* WHAT YOU SHOULD DO: Reproduce exactly the line that contains "Where should I click to: Click the frontend" and all lines that follow it in the records below, ending with the last one.

------ SOURCE MATERIAL

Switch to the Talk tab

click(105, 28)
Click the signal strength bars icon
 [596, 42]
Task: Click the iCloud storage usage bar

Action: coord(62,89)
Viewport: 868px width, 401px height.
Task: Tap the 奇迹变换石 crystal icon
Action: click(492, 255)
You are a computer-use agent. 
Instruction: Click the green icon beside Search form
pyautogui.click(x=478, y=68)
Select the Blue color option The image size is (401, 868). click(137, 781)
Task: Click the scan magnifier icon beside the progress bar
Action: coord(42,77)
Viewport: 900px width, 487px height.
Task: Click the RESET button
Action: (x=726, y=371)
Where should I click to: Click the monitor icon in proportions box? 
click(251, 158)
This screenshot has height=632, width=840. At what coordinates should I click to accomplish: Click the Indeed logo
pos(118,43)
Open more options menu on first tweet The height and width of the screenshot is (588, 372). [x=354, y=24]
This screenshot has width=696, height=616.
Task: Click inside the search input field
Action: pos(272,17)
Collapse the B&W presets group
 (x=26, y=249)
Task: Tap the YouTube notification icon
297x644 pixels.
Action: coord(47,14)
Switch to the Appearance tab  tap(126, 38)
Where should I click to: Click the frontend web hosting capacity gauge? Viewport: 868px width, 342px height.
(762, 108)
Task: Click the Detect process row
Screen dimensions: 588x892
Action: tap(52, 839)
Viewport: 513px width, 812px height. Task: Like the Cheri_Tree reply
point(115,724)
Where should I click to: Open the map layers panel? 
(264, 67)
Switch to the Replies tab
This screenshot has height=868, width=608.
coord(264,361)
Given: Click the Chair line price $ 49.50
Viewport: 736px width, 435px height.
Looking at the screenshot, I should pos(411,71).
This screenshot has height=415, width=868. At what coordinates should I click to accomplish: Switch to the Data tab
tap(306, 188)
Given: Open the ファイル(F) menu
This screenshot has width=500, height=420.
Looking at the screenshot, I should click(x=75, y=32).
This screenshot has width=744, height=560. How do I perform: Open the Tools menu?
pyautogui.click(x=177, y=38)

------------

* THE COMPLETED TASK:
Where should I click to: Click the frontend web hosting capacity gauge? Viewport: 868px width, 342px height.
(762, 108)
Task: Click the Detect process row
Screen dimensions: 588x892
Action: tap(52, 839)
Viewport: 513px width, 812px height. Task: Like the Cheri_Tree reply
point(115,724)
Where should I click to: Open the map layers panel? 
(264, 67)
Switch to the Replies tab
This screenshot has height=868, width=608.
coord(264,361)
Given: Click the Chair line price $ 49.50
Viewport: 736px width, 435px height.
Looking at the screenshot, I should pos(411,71).
This screenshot has height=415, width=868. At what coordinates should I click to accomplish: Switch to the Data tab
tap(306, 188)
Given: Open the ファイル(F) menu
This screenshot has width=500, height=420.
Looking at the screenshot, I should click(x=75, y=32).
This screenshot has width=744, height=560. How do I perform: Open the Tools menu?
pyautogui.click(x=177, y=38)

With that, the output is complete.